Durante le mie visite in Palestina, ho assistito a come le autorità di occupazione israeliane hanno costruito alti muri di separazione intorno ai centri residenziali palestinesi in Cisgiordania e a Gerusalemme. Le vite dei palestinesi sono state trasformate in insopportabili sofferenze quotidiane a causa dei tetri muri grigi e del vasto numero di posti di blocco militari tra le loro città e villaggi, mentre sempre più palestinesi vengono uccisi dai soldati dell’occupazione israeliana quasi ogni giorno. I governi israeliani hanno stabilito insediamenti illegali su terre confiscate ai palestinesi, nonostante la continua condanna internazionale di queste politiche.

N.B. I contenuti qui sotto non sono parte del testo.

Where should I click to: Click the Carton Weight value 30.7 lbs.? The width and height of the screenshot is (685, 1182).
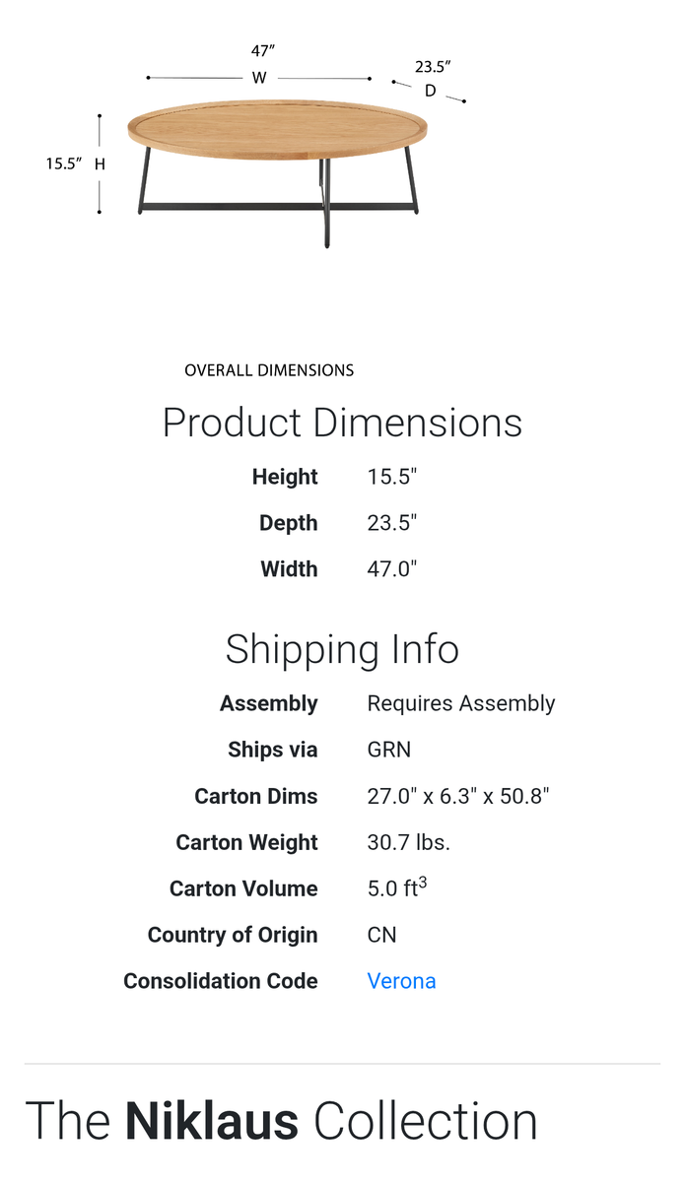tap(408, 842)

È chiaro che l’iniziale disprezzo per la Nakba che ha colpito il popolo palestinese ha incoraggiato l’autorità di occupazione israeliana a persistere nelle sue politiche arbitrarie e nelle sue molteplici violazioni, come testimoniato dal mondo intero oggi. Tuttavia dobbiamo avvertire che negare la Nakba non solo è immorale, ma giustifica implicitamente anche le sue atrocità. Tentare di giustificare la Nakba cercando scuse per essa significa che non vi è alcuna garanzia contro il ripetersi delle atrocità passate in nuove forme, specialmente dopo l’ascesa di espliciti estremisti razzisti e sostenitori della pulizia etnica a posizioni all’interno del governo israeliano.

L’anniversario della Nakba ci ricorda, anno dopo anno, che il nostro mondo è ancora privo di diritti e giustizia, e che l’equità non può essere raggiunta semplicemente garantendo al popolo palestinese i suoi diritti inalienabili, come il diritto all’autodeterminazione e l’istituzione di un governo indipendente e di uno Stato sovrano. In primo luogo è indispensabile riconoscere il dramma inflitto a queste persone e i diritti che ne sono emersi.

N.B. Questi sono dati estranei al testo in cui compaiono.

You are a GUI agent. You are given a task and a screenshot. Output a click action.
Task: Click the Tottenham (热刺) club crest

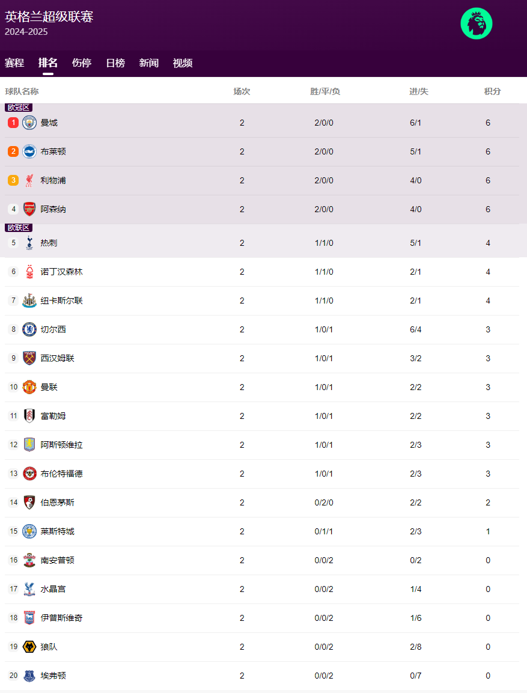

L’Europa si impegna a sostenere fermamente i diritti e la giustizia in Palestina e a lavorare con determinazione, con i suoi partner nella comunità internazionale, per adottare le politiche e le posizioni necessarie che garantiscano al popolo palestinese di riconquistare la propria libertà, come garantito ad altre nazioni. L’Europa cercherà vigorosamente di garantire finalmente al popolo palestinese il diritto all’autodeterminazione, alla sovranità e all’indipendenza.

Ursula von der Leyen, Presidente della Commissione Europea.